-------- EXERCISE DATA
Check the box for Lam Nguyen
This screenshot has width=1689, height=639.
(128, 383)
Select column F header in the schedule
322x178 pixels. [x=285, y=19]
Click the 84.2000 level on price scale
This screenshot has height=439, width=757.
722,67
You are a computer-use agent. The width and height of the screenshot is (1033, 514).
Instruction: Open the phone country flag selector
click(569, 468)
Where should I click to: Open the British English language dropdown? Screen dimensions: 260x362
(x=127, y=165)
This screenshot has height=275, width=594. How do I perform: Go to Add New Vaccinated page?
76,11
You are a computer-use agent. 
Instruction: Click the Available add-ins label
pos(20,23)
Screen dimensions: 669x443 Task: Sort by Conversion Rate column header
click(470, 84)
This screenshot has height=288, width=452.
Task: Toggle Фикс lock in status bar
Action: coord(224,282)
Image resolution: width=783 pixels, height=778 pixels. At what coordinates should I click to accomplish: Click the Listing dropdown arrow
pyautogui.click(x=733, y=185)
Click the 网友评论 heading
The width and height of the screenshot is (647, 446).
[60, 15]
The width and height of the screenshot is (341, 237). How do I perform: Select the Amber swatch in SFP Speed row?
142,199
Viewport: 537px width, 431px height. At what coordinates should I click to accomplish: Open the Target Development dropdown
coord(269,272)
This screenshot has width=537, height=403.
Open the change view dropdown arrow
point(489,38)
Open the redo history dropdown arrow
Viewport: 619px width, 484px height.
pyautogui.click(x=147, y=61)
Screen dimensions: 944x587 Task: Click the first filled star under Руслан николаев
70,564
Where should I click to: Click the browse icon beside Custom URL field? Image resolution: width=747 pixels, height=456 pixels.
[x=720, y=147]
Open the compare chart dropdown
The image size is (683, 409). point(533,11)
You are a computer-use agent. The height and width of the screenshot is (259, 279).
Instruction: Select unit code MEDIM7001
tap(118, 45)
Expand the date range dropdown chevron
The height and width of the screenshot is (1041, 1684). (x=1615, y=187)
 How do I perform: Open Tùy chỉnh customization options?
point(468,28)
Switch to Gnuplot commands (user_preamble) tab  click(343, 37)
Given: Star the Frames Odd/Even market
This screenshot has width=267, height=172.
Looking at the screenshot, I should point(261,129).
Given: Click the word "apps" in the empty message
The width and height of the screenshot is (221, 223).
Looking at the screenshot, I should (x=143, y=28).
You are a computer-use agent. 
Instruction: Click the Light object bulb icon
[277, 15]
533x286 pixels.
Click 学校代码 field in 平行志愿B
----------------
_EXERCISE_
The entries above are to be retyped exactly.

_TASK RESULT_
Check the box for Lam Nguyen
This screenshot has width=1689, height=639.
(128, 383)
Select column F header in the schedule
322x178 pixels. [x=285, y=19]
Click the 84.2000 level on price scale
This screenshot has height=439, width=757.
722,67
You are a computer-use agent. The width and height of the screenshot is (1033, 514).
Instruction: Open the phone country flag selector
click(569, 468)
Where should I click to: Open the British English language dropdown? Screen dimensions: 260x362
(x=127, y=165)
This screenshot has height=275, width=594. How do I perform: Go to Add New Vaccinated page?
76,11
You are a computer-use agent. 
Instruction: Click the Available add-ins label
pos(20,23)
Screen dimensions: 669x443 Task: Sort by Conversion Rate column header
click(470, 84)
This screenshot has height=288, width=452.
Task: Toggle Фикс lock in status bar
Action: coord(224,282)
Image resolution: width=783 pixels, height=778 pixels. At what coordinates should I click to accomplish: Click the Listing dropdown arrow
pyautogui.click(x=733, y=185)
Click the 网友评论 heading
The width and height of the screenshot is (647, 446).
[60, 15]
The width and height of the screenshot is (341, 237). How do I perform: Select the Amber swatch in SFP Speed row?
142,199
Viewport: 537px width, 431px height. At what coordinates should I click to accomplish: Open the Target Development dropdown
coord(269,272)
This screenshot has width=537, height=403.
Open the change view dropdown arrow
point(489,38)
Open the redo history dropdown arrow
Viewport: 619px width, 484px height.
pyautogui.click(x=147, y=61)
Screen dimensions: 944x587 Task: Click the first filled star under Руслан николаев
70,564
Where should I click to: Click the browse icon beside Custom URL field? Image resolution: width=747 pixels, height=456 pixels.
[x=720, y=147]
Open the compare chart dropdown
The image size is (683, 409). point(533,11)
You are a computer-use agent. The height and width of the screenshot is (259, 279).
Instruction: Select unit code MEDIM7001
tap(118, 45)
Expand the date range dropdown chevron
The height and width of the screenshot is (1041, 1684). (x=1615, y=187)
 How do I perform: Open Tùy chỉnh customization options?
point(468,28)
Switch to Gnuplot commands (user_preamble) tab  click(343, 37)
Given: Star the Frames Odd/Even market
This screenshot has width=267, height=172.
Looking at the screenshot, I should point(261,129).
Given: Click the word "apps" in the empty message
The width and height of the screenshot is (221, 223).
Looking at the screenshot, I should (x=143, y=28).
You are a computer-use agent. 
Instruction: Click the Light object bulb icon
[277, 15]
533x286 pixels.
Click 学校代码 field in 平行志愿B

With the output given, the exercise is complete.